> _YOUR OBJECTIVE_
Can you recast the records as a JSON list of strings, one string per line with blank lines left out, covering everything from the line containing "Outlet Store (11, 577)" down to the line containing "Products (77, 139)", both included?

[Target pointing data]
________________

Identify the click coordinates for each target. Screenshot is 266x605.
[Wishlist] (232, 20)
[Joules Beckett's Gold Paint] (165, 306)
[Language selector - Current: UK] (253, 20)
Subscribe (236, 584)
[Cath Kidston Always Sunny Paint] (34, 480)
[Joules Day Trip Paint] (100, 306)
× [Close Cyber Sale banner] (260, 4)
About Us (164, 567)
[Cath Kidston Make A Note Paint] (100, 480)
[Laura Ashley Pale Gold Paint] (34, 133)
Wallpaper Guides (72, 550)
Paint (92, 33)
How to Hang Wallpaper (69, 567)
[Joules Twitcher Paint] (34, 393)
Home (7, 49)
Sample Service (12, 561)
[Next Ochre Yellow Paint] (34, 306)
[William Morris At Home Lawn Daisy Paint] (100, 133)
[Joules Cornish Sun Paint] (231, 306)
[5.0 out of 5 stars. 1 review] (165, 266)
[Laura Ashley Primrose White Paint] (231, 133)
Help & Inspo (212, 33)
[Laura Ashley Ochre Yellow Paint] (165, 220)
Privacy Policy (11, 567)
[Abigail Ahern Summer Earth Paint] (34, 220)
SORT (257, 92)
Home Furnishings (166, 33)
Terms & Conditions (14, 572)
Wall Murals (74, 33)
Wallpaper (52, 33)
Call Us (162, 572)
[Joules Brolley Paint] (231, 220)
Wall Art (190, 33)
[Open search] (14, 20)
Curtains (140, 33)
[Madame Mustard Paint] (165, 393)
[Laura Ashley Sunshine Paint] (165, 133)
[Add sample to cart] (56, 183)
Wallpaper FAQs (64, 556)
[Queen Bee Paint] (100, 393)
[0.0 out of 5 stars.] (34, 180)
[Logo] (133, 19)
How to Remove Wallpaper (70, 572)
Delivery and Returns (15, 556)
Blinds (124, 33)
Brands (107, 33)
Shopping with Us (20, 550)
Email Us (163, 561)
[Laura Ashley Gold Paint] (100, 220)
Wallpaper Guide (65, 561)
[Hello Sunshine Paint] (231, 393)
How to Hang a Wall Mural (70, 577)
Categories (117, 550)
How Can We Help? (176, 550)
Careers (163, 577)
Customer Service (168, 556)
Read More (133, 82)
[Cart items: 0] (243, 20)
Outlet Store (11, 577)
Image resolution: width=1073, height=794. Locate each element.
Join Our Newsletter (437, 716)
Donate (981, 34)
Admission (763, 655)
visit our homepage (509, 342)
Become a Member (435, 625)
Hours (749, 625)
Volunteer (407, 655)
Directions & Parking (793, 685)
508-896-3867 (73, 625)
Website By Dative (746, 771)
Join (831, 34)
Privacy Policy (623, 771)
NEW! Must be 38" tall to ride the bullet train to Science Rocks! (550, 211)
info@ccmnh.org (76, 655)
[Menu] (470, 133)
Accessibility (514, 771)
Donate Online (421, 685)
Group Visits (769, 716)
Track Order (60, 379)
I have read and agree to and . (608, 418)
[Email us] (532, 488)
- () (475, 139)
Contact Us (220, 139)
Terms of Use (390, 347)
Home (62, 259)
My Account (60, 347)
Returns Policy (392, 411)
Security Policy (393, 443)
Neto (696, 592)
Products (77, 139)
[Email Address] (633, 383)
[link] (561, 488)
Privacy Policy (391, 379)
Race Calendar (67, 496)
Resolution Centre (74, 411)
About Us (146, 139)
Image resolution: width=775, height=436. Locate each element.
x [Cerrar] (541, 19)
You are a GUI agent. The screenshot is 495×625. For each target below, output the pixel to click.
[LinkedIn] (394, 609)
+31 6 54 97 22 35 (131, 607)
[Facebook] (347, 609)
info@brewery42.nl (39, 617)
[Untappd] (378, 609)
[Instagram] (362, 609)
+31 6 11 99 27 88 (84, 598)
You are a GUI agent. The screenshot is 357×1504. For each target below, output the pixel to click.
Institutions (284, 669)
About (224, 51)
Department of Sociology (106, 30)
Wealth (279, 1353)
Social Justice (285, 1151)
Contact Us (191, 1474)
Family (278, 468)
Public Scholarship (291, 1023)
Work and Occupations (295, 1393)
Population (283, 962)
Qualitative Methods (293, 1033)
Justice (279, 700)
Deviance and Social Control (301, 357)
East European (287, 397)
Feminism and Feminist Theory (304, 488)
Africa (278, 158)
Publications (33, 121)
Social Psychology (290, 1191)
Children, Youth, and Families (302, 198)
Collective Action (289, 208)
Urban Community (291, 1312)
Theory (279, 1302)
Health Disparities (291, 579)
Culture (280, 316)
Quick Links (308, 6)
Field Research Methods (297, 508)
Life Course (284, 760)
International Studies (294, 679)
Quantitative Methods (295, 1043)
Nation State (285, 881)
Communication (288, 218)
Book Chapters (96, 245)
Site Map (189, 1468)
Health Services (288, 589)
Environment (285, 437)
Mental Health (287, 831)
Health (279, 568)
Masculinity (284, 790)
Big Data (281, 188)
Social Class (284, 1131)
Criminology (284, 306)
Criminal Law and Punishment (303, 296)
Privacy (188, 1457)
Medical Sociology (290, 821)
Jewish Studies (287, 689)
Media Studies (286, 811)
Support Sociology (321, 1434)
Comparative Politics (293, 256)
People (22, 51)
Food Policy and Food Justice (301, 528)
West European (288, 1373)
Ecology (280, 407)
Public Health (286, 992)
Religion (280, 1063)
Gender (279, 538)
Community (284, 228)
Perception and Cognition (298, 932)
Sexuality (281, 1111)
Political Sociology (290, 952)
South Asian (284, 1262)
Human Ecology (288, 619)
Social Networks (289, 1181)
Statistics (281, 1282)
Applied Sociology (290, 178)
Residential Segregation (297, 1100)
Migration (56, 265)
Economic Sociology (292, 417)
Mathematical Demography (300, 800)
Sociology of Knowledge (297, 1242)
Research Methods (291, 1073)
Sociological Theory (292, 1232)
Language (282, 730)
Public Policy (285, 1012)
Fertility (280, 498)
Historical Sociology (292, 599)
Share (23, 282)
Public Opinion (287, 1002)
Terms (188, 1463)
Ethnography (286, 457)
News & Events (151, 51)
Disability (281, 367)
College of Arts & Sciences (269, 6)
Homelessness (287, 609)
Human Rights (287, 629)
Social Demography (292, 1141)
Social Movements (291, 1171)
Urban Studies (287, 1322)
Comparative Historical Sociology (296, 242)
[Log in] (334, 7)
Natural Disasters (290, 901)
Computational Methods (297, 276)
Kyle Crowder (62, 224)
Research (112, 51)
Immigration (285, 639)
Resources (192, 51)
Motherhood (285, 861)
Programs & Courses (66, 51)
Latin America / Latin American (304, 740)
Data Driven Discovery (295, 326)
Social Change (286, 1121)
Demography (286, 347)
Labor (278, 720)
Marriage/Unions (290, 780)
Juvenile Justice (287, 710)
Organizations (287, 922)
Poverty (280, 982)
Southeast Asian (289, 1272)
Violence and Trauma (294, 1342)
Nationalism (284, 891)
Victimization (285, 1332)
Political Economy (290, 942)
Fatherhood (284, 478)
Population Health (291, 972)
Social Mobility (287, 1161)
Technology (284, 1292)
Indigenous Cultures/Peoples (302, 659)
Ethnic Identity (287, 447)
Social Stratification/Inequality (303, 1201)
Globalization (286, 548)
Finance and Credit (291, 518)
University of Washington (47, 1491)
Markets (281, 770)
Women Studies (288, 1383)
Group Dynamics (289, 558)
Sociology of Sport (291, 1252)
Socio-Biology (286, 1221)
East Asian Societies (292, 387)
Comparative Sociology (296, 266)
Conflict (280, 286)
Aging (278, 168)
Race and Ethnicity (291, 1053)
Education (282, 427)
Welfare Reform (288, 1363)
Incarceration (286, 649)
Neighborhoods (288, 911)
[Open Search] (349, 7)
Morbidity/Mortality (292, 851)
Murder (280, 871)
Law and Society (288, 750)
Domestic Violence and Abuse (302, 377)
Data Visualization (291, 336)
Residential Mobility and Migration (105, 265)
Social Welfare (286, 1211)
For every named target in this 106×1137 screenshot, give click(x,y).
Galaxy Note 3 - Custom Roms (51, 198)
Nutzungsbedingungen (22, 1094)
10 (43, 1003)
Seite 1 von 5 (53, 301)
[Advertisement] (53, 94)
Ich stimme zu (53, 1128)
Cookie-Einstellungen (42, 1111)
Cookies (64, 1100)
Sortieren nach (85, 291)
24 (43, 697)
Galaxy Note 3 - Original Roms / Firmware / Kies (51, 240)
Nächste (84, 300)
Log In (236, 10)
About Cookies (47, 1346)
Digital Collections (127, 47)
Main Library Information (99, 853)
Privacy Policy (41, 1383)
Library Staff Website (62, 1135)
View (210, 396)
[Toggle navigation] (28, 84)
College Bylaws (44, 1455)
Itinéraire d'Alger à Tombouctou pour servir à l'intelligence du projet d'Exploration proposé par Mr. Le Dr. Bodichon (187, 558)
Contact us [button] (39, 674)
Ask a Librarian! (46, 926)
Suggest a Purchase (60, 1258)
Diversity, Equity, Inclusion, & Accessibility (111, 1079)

________________

> _WRITTEN SOLUTION_
[
  "Outlet Store (11, 577)",
  "Image resolution: width=1073, height=794. Locate each element.",
  "Join Our Newsletter (437, 716)",
  "Donate (981, 34)",
  "Admission (763, 655)",
  "visit our homepage (509, 342)",
  "Become a Member (435, 625)",
  "Hours (749, 625)",
  "Volunteer (407, 655)",
  "Directions & Parking (793, 685)",
  "508-896-3867 (73, 625)",
  "Website By Dative (746, 771)",
  "Join (831, 34)",
  "Privacy Policy (623, 771)",
  "NEW! Must be 38\" tall to ride the bullet train to Science Rocks! (550, 211)",
  "info@ccmnh.org (76, 655)",
  "[Menu] (470, 133)",
  "Accessibility (514, 771)",
  "Donate Online (421, 685)",
  "Group Visits (769, 716)",
  "Track Order (60, 379)",
  "I have read and agree to and . (608, 418)",
  "[Email us] (532, 488)",
  "- () (475, 139)",
  "Contact Us (220, 139)",
  "Terms of Use (390, 347)",
  "Home (62, 259)",
  "My Account (60, 347)",
  "Returns Policy (392, 411)",
  "Security Policy (393, 443)",
  "Neto (696, 592)",
  "Products (77, 139)"
]